Switch "Identify the location of" to "Find the position of" in every entry from the line containing "Describe the element at coordinates (414, 114)" down to the end of the entries, and give those lines again with nothing else changed.
# Data for the task start
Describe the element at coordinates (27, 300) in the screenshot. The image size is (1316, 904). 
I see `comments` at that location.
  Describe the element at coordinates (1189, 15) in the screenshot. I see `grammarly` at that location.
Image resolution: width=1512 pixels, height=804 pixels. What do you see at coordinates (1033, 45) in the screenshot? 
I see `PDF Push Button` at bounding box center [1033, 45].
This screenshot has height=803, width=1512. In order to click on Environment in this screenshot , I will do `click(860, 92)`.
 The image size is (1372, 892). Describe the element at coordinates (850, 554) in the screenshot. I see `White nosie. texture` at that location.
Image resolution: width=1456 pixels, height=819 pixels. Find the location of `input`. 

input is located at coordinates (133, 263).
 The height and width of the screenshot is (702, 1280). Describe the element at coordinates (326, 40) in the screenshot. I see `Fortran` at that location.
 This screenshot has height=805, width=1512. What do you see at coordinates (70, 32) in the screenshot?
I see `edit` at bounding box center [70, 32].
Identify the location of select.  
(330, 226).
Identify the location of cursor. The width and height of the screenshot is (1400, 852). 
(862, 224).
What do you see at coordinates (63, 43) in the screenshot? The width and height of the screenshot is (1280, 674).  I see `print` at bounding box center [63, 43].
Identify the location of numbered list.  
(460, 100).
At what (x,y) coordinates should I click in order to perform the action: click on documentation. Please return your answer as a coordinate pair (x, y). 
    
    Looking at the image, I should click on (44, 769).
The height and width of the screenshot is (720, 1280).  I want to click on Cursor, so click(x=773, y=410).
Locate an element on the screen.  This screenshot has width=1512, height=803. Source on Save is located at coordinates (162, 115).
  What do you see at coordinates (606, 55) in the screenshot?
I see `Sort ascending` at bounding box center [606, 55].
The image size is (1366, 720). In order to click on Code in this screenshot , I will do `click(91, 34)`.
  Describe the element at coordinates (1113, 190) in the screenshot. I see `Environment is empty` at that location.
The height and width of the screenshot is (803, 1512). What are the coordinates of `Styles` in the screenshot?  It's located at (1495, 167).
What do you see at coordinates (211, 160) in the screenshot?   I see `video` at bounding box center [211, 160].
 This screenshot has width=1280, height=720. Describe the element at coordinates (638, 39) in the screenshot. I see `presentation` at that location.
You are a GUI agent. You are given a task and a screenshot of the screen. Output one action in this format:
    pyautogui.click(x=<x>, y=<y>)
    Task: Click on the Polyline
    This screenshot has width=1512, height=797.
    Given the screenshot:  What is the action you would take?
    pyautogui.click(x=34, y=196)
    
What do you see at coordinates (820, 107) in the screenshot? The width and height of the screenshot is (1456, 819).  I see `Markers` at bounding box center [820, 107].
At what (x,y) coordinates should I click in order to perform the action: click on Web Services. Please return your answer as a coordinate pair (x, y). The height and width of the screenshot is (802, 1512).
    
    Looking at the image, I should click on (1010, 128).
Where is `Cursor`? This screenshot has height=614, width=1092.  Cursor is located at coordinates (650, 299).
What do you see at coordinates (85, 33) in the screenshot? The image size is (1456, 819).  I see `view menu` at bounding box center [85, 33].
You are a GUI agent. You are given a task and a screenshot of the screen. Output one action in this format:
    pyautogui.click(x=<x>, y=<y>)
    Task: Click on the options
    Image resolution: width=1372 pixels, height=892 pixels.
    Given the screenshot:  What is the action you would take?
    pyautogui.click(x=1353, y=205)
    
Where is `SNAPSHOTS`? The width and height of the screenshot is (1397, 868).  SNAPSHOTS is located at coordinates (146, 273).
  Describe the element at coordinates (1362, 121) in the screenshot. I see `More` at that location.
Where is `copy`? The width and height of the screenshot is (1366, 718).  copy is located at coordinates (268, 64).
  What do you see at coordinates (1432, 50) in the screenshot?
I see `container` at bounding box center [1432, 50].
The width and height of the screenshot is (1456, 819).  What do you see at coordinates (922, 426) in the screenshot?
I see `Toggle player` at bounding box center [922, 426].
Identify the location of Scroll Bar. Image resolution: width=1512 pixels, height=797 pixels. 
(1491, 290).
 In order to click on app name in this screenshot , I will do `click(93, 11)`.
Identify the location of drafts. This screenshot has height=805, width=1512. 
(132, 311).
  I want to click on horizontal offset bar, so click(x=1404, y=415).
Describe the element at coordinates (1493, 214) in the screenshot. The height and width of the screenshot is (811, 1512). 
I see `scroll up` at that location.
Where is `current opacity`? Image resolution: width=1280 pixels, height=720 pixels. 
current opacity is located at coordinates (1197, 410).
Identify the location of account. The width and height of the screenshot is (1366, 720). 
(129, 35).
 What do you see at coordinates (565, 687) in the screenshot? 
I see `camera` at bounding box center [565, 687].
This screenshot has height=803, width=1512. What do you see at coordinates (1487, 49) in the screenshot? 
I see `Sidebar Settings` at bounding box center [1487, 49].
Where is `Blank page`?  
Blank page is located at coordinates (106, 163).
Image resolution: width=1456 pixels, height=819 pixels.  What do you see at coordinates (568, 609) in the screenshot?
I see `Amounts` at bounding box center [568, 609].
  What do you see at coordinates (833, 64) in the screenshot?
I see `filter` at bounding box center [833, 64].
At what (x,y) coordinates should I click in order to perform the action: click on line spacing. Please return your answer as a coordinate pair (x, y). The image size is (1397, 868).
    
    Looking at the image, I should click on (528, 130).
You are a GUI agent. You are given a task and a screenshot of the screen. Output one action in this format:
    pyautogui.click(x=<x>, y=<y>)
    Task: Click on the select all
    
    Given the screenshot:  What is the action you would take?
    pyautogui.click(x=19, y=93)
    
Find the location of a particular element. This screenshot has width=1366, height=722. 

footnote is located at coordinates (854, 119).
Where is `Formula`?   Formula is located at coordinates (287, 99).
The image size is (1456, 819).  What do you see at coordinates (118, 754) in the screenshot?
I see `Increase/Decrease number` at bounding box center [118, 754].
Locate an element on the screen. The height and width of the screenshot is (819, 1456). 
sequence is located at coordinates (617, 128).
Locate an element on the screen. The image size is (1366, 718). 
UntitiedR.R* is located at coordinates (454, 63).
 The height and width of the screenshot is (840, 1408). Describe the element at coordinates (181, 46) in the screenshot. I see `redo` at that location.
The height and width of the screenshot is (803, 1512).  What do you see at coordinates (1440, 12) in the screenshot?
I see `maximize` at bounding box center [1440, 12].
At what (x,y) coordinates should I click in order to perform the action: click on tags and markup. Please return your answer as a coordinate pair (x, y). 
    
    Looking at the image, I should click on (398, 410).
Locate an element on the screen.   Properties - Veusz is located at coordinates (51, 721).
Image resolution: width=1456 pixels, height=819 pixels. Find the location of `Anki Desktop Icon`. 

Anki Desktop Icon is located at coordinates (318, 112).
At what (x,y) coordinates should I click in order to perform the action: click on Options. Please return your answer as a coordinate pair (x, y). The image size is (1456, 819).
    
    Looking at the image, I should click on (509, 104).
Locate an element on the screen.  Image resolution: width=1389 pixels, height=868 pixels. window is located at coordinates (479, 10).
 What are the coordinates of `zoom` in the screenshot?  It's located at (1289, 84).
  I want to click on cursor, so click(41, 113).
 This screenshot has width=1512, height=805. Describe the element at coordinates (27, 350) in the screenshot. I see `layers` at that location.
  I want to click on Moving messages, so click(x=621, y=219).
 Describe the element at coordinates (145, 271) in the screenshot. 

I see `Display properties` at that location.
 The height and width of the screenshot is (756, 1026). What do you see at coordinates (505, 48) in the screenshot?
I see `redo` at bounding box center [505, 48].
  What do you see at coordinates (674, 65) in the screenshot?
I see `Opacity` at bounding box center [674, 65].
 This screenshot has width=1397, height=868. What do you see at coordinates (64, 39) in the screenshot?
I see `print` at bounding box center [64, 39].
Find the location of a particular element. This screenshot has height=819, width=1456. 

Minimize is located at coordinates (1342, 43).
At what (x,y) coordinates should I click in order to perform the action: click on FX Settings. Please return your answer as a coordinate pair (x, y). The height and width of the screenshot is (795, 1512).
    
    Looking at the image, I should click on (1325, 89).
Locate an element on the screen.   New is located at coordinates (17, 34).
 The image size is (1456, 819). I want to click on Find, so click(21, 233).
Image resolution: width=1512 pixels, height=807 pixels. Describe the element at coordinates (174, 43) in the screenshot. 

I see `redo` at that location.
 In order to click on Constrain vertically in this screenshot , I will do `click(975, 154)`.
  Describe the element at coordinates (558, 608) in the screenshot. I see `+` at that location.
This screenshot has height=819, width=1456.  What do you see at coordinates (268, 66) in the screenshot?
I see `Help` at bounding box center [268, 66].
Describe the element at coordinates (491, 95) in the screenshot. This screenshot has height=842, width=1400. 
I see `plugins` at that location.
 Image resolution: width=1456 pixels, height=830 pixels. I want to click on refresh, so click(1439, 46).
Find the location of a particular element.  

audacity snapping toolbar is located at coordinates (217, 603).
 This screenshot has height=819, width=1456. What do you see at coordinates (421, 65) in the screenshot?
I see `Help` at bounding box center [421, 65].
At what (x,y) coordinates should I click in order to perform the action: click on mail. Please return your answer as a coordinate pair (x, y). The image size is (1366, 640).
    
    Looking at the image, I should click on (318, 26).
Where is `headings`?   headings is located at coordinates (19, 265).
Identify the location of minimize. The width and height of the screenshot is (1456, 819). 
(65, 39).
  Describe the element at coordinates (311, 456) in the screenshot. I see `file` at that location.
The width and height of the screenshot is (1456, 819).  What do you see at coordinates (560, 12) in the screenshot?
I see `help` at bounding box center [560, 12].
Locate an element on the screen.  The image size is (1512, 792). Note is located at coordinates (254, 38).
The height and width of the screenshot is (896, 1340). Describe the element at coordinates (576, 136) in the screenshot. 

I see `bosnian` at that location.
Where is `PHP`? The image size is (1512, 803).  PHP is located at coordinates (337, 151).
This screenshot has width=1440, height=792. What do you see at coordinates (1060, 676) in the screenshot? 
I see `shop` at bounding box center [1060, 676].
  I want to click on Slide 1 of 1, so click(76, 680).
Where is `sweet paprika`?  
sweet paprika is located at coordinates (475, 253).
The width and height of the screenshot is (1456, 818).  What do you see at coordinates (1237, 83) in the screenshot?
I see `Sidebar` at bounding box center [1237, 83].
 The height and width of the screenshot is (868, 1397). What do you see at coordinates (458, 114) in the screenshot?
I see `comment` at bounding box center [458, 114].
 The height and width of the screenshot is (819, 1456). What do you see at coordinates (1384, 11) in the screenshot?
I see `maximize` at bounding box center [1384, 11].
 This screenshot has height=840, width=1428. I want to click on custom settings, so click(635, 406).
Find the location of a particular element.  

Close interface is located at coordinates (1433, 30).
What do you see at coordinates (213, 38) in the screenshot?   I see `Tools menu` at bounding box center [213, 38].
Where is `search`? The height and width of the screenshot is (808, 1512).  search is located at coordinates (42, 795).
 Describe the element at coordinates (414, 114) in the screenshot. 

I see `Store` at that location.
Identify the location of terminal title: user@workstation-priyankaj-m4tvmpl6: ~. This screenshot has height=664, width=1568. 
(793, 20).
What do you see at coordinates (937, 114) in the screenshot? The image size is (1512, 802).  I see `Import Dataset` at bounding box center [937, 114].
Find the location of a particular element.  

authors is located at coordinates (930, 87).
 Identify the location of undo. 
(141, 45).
# Data for the task end
## Answer in full
 Describe the element at coordinates (414, 114) in the screenshot. 

I see `Store` at that location.
Find the position of terminal title: user@workstation-priyankaj-m4tvmpl6: ~. This screenshot has height=664, width=1568. 
(793, 20).
What do you see at coordinates (937, 114) in the screenshot? The image size is (1512, 802).  I see `Import Dataset` at bounding box center [937, 114].
Find the location of a particular element.  

authors is located at coordinates (930, 87).
 Find the position of undo. 
(141, 45).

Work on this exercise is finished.